Stored items:
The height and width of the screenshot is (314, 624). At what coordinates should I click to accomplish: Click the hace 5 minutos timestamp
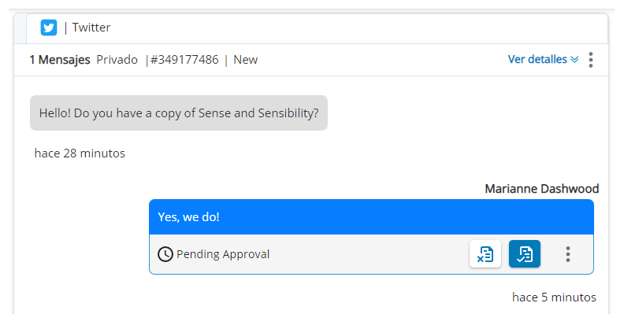[x=554, y=297]
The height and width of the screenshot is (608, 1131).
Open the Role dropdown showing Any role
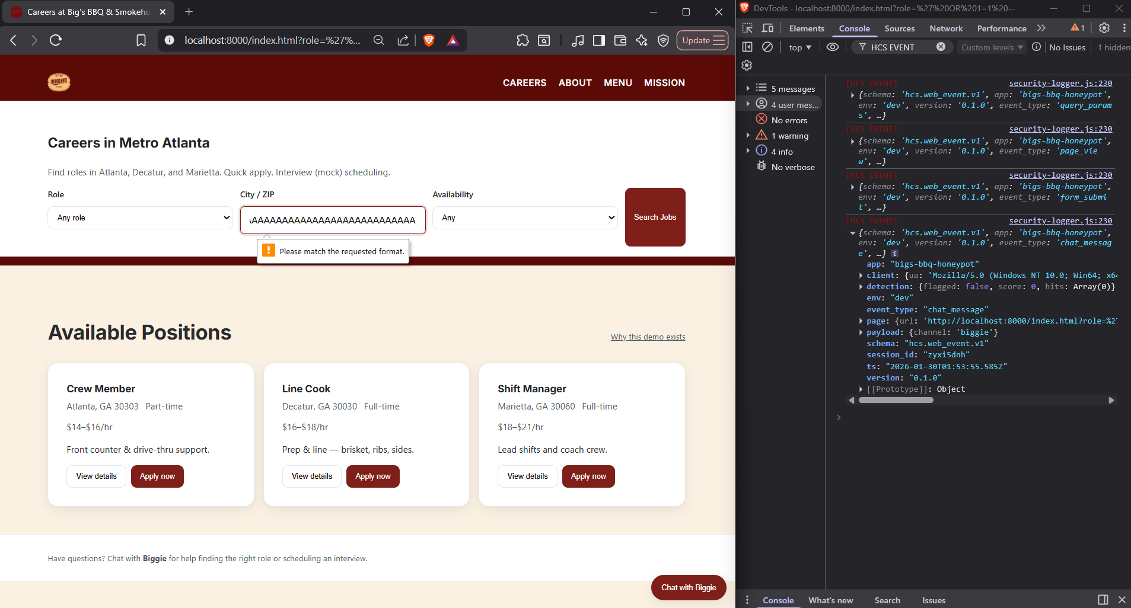(140, 217)
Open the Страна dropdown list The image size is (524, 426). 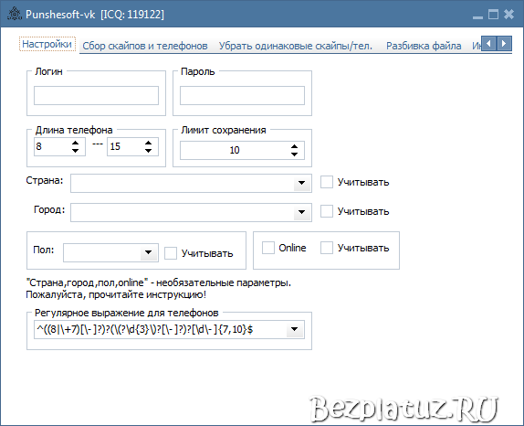(301, 183)
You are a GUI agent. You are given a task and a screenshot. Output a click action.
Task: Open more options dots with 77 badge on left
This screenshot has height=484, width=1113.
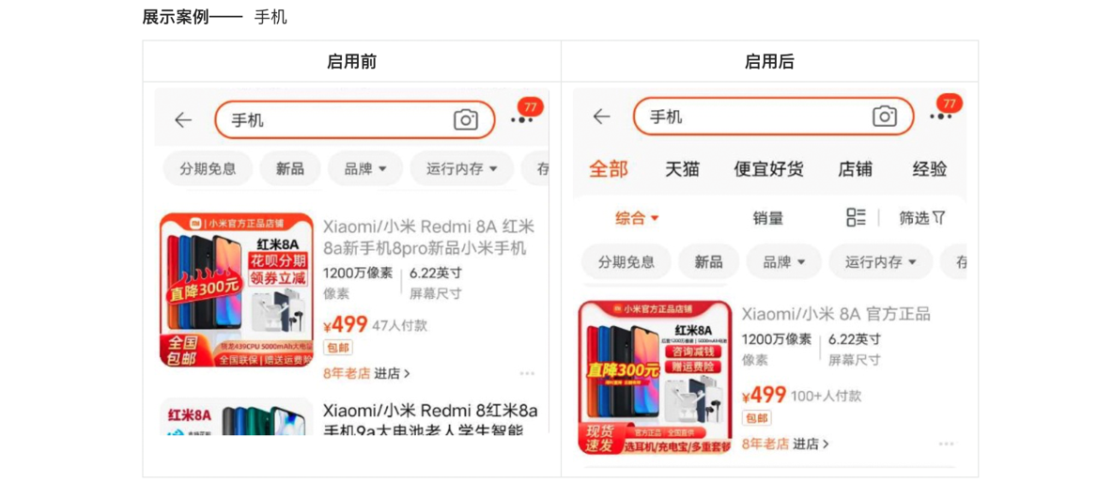pyautogui.click(x=521, y=120)
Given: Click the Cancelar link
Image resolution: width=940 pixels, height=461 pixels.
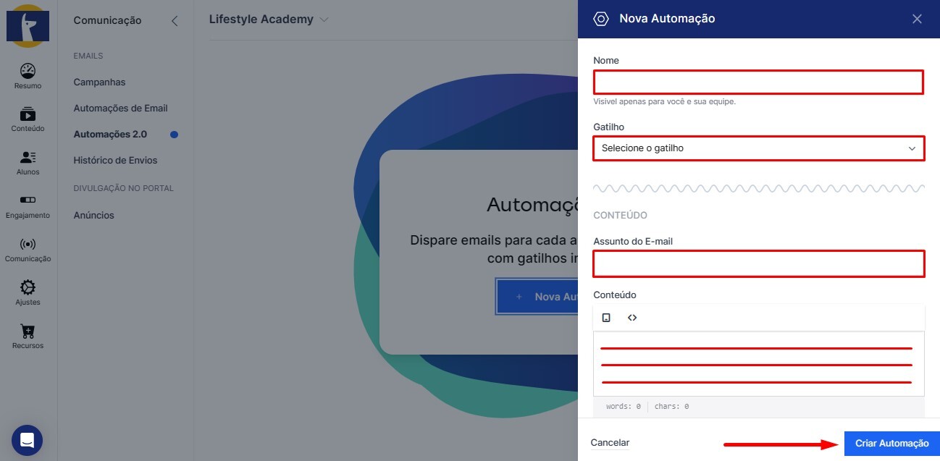Looking at the screenshot, I should [x=610, y=443].
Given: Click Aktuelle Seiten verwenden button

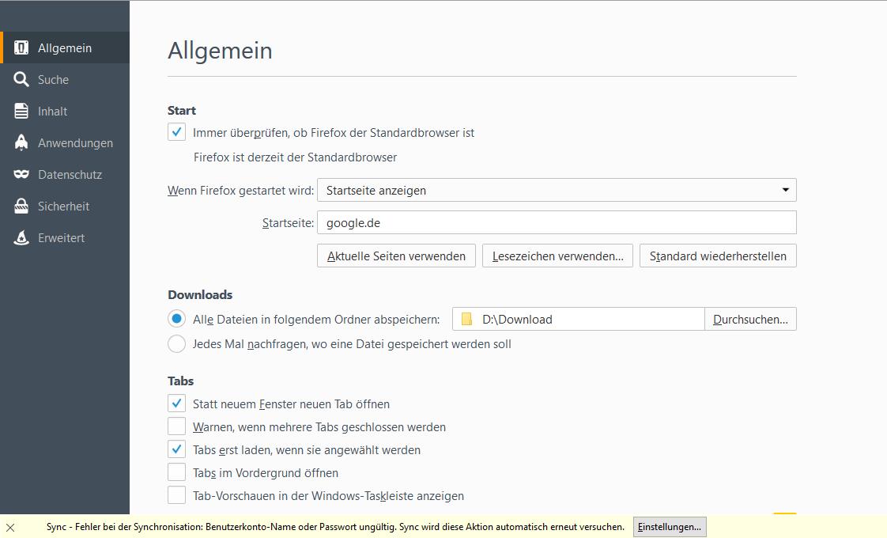Looking at the screenshot, I should (x=396, y=256).
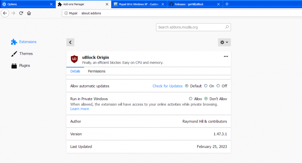Click the uBlock Origin shield icon

click(74, 59)
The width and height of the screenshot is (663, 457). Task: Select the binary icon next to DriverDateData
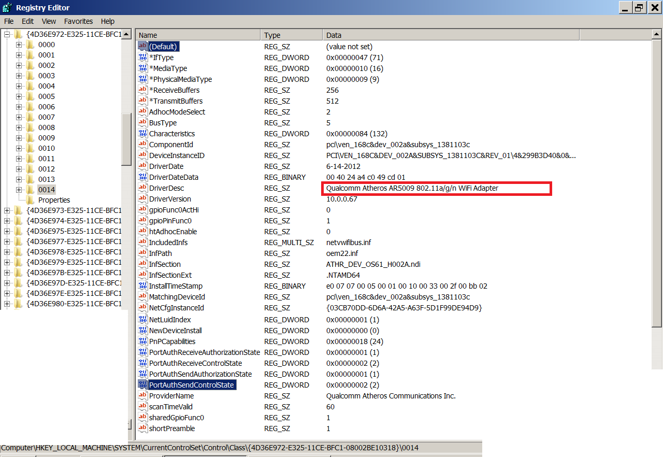click(x=143, y=177)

● **Exercise description**
Beginning with the line where "You are a GUI" appears, transcribe the records above word for word through their last line, and include no pictures.

● **Answer box**
You are a GUI agent. You are given a task and a screenshot. Output a click action.
Task: Open more options dots with 77 badge on left
This screenshot has height=484, width=1113.
pyautogui.click(x=521, y=120)
Given: Click the Cancelar link
Image resolution: width=940 pixels, height=461 pixels.
Looking at the screenshot, I should [x=610, y=443].
Given: Click Aktuelle Seiten verwenden button

Looking at the screenshot, I should (x=396, y=256).
Click the uBlock Origin shield icon

click(74, 59)
The width and height of the screenshot is (663, 457). Task: Select the binary icon next to DriverDateData
click(x=143, y=177)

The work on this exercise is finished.